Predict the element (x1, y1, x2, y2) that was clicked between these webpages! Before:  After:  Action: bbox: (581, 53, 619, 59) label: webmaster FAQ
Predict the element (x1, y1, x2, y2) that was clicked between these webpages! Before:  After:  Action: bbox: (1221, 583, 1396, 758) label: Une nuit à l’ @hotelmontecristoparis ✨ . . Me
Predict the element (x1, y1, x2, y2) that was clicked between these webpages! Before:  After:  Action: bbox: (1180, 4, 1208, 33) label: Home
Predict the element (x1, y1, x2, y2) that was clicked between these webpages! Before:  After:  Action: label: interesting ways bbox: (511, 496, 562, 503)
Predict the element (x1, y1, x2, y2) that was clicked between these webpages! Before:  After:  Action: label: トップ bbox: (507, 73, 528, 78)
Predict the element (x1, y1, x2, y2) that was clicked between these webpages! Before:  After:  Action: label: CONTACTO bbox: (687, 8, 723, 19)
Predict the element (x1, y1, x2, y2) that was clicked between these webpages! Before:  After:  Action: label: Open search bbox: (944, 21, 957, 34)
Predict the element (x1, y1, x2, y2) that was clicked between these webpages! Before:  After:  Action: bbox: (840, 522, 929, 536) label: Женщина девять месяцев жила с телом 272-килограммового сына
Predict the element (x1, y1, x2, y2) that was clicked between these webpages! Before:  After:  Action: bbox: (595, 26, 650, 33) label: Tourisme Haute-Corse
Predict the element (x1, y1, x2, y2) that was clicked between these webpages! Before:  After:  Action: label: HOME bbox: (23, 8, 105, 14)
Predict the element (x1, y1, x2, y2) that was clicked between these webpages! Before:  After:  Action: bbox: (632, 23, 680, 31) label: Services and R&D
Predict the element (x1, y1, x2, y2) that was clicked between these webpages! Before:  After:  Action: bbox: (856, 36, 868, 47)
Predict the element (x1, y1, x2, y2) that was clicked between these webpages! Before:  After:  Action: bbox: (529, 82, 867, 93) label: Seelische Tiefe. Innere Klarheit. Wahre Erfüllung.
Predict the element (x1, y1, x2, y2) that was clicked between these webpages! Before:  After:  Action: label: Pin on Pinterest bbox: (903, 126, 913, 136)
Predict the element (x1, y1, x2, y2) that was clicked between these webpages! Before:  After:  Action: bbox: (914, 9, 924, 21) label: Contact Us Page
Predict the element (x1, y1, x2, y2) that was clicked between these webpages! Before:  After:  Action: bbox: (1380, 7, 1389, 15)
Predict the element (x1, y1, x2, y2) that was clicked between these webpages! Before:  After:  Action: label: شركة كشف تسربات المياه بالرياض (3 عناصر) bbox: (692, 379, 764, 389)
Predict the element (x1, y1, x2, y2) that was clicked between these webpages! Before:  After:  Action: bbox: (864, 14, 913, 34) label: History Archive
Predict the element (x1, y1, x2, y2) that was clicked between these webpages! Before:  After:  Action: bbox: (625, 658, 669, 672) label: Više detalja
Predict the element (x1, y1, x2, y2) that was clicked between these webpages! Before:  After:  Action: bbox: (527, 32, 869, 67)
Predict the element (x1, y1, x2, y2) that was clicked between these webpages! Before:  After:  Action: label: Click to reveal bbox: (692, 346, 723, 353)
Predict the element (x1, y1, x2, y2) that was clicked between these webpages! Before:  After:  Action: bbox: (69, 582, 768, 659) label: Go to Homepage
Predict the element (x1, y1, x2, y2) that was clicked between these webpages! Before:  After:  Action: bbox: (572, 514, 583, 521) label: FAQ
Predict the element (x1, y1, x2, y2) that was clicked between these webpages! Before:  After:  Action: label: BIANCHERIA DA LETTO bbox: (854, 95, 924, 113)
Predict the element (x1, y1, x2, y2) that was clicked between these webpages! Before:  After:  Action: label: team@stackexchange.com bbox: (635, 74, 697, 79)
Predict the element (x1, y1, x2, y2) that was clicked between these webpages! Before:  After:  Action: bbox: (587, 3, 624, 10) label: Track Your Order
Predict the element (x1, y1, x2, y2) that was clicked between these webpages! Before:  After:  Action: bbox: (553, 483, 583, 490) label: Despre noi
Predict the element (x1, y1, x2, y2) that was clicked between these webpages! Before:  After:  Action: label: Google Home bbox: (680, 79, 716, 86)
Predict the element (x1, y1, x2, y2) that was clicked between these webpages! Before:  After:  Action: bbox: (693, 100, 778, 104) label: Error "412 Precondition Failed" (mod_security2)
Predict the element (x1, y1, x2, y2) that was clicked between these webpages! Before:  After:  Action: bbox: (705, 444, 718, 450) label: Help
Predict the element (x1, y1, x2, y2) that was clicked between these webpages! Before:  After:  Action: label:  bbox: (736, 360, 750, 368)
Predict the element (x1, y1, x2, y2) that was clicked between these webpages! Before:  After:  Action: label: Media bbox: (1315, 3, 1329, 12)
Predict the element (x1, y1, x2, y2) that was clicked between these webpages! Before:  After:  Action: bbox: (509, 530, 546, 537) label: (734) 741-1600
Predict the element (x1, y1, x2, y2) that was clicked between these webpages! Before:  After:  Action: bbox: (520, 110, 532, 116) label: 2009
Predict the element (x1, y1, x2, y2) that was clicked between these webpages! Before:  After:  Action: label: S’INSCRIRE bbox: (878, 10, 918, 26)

____________

Problem details: Pull every line of the data above out word for word, changing nothing.

The answer:
Predict the element (x1, y1, x2, y2) that was clicked between these webpages! Before:  After:  Action: bbox: (581, 53, 619, 59) label: webmaster FAQ
Predict the element (x1, y1, x2, y2) that was clicked between these webpages! Before:  After:  Action: bbox: (1221, 583, 1396, 758) label: Une nuit à l’ @hotelmontecristoparis ✨ . . Me
Predict the element (x1, y1, x2, y2) that was clicked between these webpages! Before:  After:  Action: bbox: (1180, 4, 1208, 33) label: Home
Predict the element (x1, y1, x2, y2) that was clicked between these webpages! Before:  After:  Action: label: interesting ways bbox: (511, 496, 562, 503)
Predict the element (x1, y1, x2, y2) that was clicked between these webpages! Before:  After:  Action: label: トップ bbox: (507, 73, 528, 78)
Predict the element (x1, y1, x2, y2) that was clicked between these webpages! Before:  After:  Action: label: CONTACTO bbox: (687, 8, 723, 19)
Predict the element (x1, y1, x2, y2) that was clicked between these webpages! Before:  After:  Action: label: Open search bbox: (944, 21, 957, 34)
Predict the element (x1, y1, x2, y2) that was clicked between these webpages! Before:  After:  Action: bbox: (840, 522, 929, 536) label: Женщина девять месяцев жила с телом 272-килограммового сына
Predict the element (x1, y1, x2, y2) that was clicked between these webpages! Before:  After:  Action: bbox: (595, 26, 650, 33) label: Tourisme Haute-Corse
Predict the element (x1, y1, x2, y2) that was clicked between these webpages! Before:  After:  Action: label: HOME bbox: (23, 8, 105, 14)
Predict the element (x1, y1, x2, y2) that was clicked between these webpages! Before:  After:  Action: bbox: (632, 23, 680, 31) label: Services and R&D
Predict the element (x1, y1, x2, y2) that was clicked between these webpages! Before:  After:  Action: bbox: (856, 36, 868, 47)
Predict the element (x1, y1, x2, y2) that was clicked between these webpages! Before:  After:  Action: bbox: (529, 82, 867, 93) label: Seelische Tiefe. Innere Klarheit. Wahre Erfüllung.
Predict the element (x1, y1, x2, y2) that was clicked between these webpages! Before:  After:  Action: label: Pin on Pinterest bbox: (903, 126, 913, 136)
Predict the element (x1, y1, x2, y2) that was clicked between these webpages! Before:  After:  Action: bbox: (914, 9, 924, 21) label: Contact Us Page
Predict the element (x1, y1, x2, y2) that was clicked between these webpages! Before:  After:  Action: bbox: (1380, 7, 1389, 15)
Predict the element (x1, y1, x2, y2) that was clicked between these webpages! Before:  After:  Action: label: شركة كشف تسربات المياه بالرياض (3 عناصر) bbox: (692, 379, 764, 389)
Predict the element (x1, y1, x2, y2) that was clicked between these webpages! Before:  After:  Action: bbox: (864, 14, 913, 34) label: History Archive
Predict the element (x1, y1, x2, y2) that was clicked between these webpages! Before:  After:  Action: bbox: (625, 658, 669, 672) label: Više detalja
Predict the element (x1, y1, x2, y2) that was clicked between these webpages! Before:  After:  Action: bbox: (527, 32, 869, 67)
Predict the element (x1, y1, x2, y2) that was clicked between these webpages! Before:  After:  Action: label: Click to reveal bbox: (692, 346, 723, 353)
Predict the element (x1, y1, x2, y2) that was clicked between these webpages! Before:  After:  Action: bbox: (69, 582, 768, 659) label: Go to Homepage
Predict the element (x1, y1, x2, y2) that was clicked between these webpages! Before:  After:  Action: bbox: (572, 514, 583, 521) label: FAQ
Predict the element (x1, y1, x2, y2) that was clicked between these webpages! Before:  After:  Action: label: BIANCHERIA DA LETTO bbox: (854, 95, 924, 113)
Predict the element (x1, y1, x2, y2) that was clicked between these webpages! Before:  After:  Action: label: team@stackexchange.com bbox: (635, 74, 697, 79)
Predict the element (x1, y1, x2, y2) that was clicked between these webpages! Before:  After:  Action: bbox: (587, 3, 624, 10) label: Track Your Order
Predict the element (x1, y1, x2, y2) that was clicked between these webpages! Before:  After:  Action: bbox: (553, 483, 583, 490) label: Despre noi
Predict the element (x1, y1, x2, y2) that was clicked between these webpages! Before:  After:  Action: label: Google Home bbox: (680, 79, 716, 86)
Predict the element (x1, y1, x2, y2) that was clicked between these webpages! Before:  After:  Action: bbox: (693, 100, 778, 104) label: Error "412 Precondition Failed" (mod_security2)
Predict the element (x1, y1, x2, y2) that was clicked between these webpages! Before:  After:  Action: bbox: (705, 444, 718, 450) label: Help
Predict the element (x1, y1, x2, y2) that was clicked between these webpages! Before:  After:  Action: label:  bbox: (736, 360, 750, 368)
Predict the element (x1, y1, x2, y2) that was clicked between these webpages! Before:  After:  Action: label: Media bbox: (1315, 3, 1329, 12)
Predict the element (x1, y1, x2, y2) that was clicked between these webpages! Before:  After:  Action: bbox: (509, 530, 546, 537) label: (734) 741-1600
Predict the element (x1, y1, x2, y2) that was clicked between these webpages! Before:  After:  Action: bbox: (520, 110, 532, 116) label: 2009
Predict the element (x1, y1, x2, y2) that was clicked between these webpages! Before:  After:  Action: label: S’INSCRIRE bbox: (878, 10, 918, 26)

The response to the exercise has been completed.